In terms of its cultivation, Tubular Water-dropwort is a hardy and resilient species that can grow in a variety of conditions. It is a popular choice for wildflower gardens, and it can be grown in a variety of soils, as long as they are moist and well-drained. The plant is also relatively easy to care for, and it requires minimal maintenance once established.

Despite its attractive appearance and hardiness, it is important to be mindful of the potential dangers posed by Tubular Water-dropwort, and to take appropriate precautions when handling the plant. If you are considering growing this species in your garden, it is important to be aware of its toxic properties and to take steps to prevent any accidental poisonings.

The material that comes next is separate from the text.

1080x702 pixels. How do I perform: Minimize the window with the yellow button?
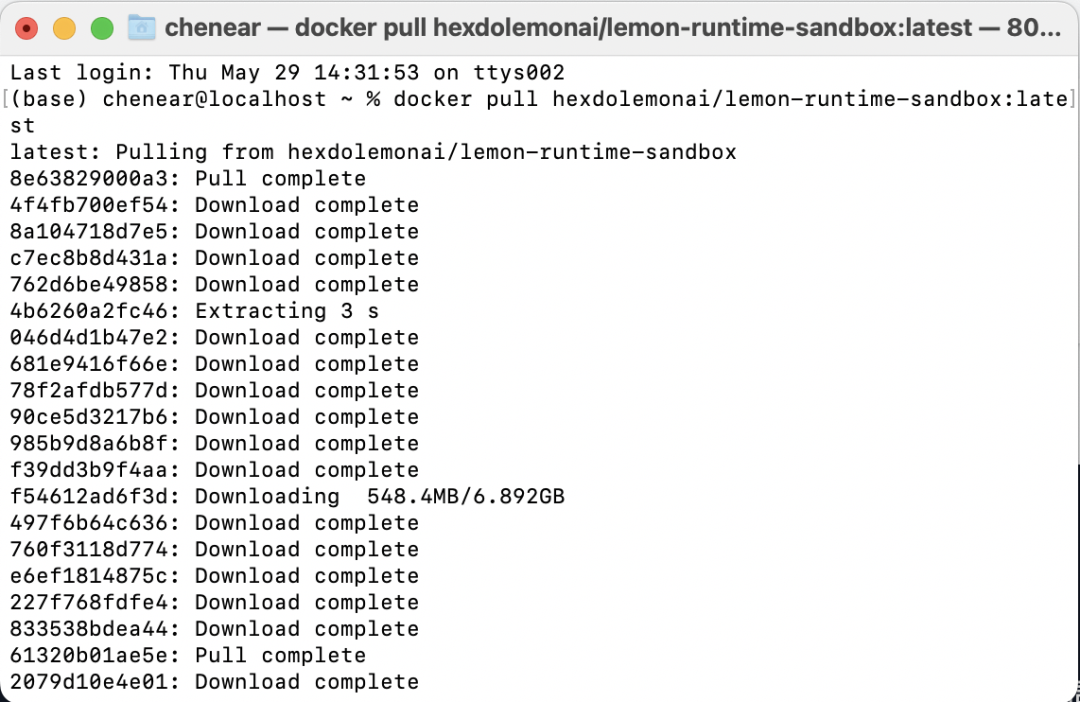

In conclusion, Tubular Water-dropwort is a fascinating and unique species with a toxic nature that requires caution and awareness. Its delicate appearance belies its dangerous properties, and it is important to be mindful of its impact on both humans and wildlife. Despite its potential dangers, this species is an interesting and important part of the natural world, and it offers valuable insights into the spread of invasive species and the potential medical applications of toxic plants.

Distribution Map

Reproduced by kind permission of the BSBI.